#Piratenpartei: Dem Wahnsinn entronnen

Von Julia Schramm

In den Tagen nach der Wahl haben sich die Ereignisse bei den Piraten überschlagen. Nach der Wahlniederlage wurde bekannt, dass Claus Gerwald Brunner – Faxe – sich das Leben genommen hat. Schnell wurde eine Rede von ihm im Plenum öffentlich, wo er auf einen baldigen Tod anspielte. Diese Nachricht schockte mich und machte mich traurig. Faxe und ich waren nie Freunde, im Gegenteil, er beschimpfte mich gerne und regelmäßig, ich gehörte für ihn zum korrupten, unehrlichen Flügel, dem es nur um das eigene Wohl gehe. Ich habe die Partei irgendwann verlassen und sah Faxe seitdem auch nicht mehr. Trotzdem betrübte mich sein Tod und ich vergoß eine Träne. 
Die Reaktionen der verbliebenen Mitglieder der Piratenpartei betrübten mich ebenso – wie eh und je übertrafen sie sich in Schuldzuweisungen und Bösartigkeiten, in Verschwörungstheorien und genereller Hyperaktivität. 
Als dann herauskam, dass es neben dem Suizid noch ein Verbrechen gegeben hat, dass Faxe („wahrscheinlich“) einen Menschen ermordet hat (die schaurigen Details entnehmt ihr bitte der Boulevardpresse) wurde mir klar, was die Piratenpartei und die damit verbundenen Dynamiken in den Sozialen Medien eigentlich für eine vollkommen irre Dimension haben und hatten. Mir wurde klar, dass dieser Wahnsinn, der sich Partei nannte, der aber vielleicht auch nur ein Phänomen des Zeitgeistes war, Menschenleben zerstörte und zerstört. Dass das alles kein Spiel ist, nie war und dass, im Namen politischer Differenzen, menschliche Tragödien nicht nur hingenommen wurden, sondern pathologisches Verhalten glorifiziert wurde, ignoriert, hingenommen wurde, dass zu Gunsten einer Harmonie und Parteiräson, die sowieso niemals real war, Menschen geschützt wurden, die schwer entrückt waren, die Hilfe gebraucht hätten, denen Hilfe angeboten wurde, die sie aber verweigerten, bis sie einem anderen Menschen das Leben nahmen. 
Die Piratenpartei war eine krasse, eine lehrreiche Zeit, eine Zeit, die Menschen eine Plattform gegeben hat, die sonst vielleicht nie eine bekommen hätten. Sie war so groß wie die Abgründe tief waren. Wir können dankbar dafür sein, wenn wir lebend und gesund aus diesem Wahnsinn rausgekommen sind.
RIP

Eine Antwort zu “#Piratenpartei: Dem Wahnsinn entronnen

  1. Du warst sehr weit oben

    Die Piratenpartei war die Weiterentwicklung von Politik. Das was du jetzt siehst ist der Schutthaufen, geschaffen von den jenigen denen eine andere Art Politik zu machen ein Dorn im Auge ist.

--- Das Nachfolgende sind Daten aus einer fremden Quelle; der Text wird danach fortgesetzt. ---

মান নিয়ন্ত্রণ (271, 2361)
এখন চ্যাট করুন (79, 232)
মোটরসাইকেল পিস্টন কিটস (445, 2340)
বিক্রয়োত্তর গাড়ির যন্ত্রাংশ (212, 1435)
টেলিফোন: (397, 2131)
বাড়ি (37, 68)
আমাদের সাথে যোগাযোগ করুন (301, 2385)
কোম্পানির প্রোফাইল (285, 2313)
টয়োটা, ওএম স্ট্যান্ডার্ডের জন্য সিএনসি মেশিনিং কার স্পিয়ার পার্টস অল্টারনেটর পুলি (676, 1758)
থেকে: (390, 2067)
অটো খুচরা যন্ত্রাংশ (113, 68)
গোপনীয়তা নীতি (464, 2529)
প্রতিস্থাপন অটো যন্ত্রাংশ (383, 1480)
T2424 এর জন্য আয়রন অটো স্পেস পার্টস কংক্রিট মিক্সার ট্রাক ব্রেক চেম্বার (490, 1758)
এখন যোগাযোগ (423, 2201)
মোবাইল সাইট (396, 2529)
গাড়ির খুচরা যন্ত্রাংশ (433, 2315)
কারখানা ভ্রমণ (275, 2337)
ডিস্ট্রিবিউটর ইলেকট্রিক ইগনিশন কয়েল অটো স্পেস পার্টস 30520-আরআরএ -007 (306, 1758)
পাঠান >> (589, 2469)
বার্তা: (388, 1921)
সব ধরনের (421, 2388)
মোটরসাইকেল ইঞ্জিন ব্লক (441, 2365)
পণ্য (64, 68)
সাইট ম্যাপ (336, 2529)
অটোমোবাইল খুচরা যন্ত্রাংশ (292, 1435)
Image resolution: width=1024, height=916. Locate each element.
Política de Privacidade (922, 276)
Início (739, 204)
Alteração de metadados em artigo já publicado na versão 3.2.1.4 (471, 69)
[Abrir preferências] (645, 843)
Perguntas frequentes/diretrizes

Es geht mir dabei nicht darum wer daran Schuld trägt oder nicht. Ich habe auch keine Rachegelüste.
    Das es gemacht wird ist ein Armutszeugnis für die gesamte Menschheit.
    Ich frage mich bei dir immer ob du wissentlich oder unwissentlich instrumentalisiert wurdest. Ich habe mirbekommen wie ich und meine Existenz benutzt werden sollte. Ich wurde in hohe Ämter gelobt, bis irgendwann klar wurde, das ich nicht einfach unreflektiert Befehle ausführe, dann hat man versucht mich in die Schizophrenie zu quatschen und mich zu brechen. Bisher ohne Erfolg.
    Eines Tages wird es dir vielleicht klar werden was ich dir hier versuche zu sagen. Ich hoffe es ist bis dahin noch nicht zu spät Politik auf eine andere Art zu betreiben.
    Aus Schutz vor Rufmord, anonyme Grüsse.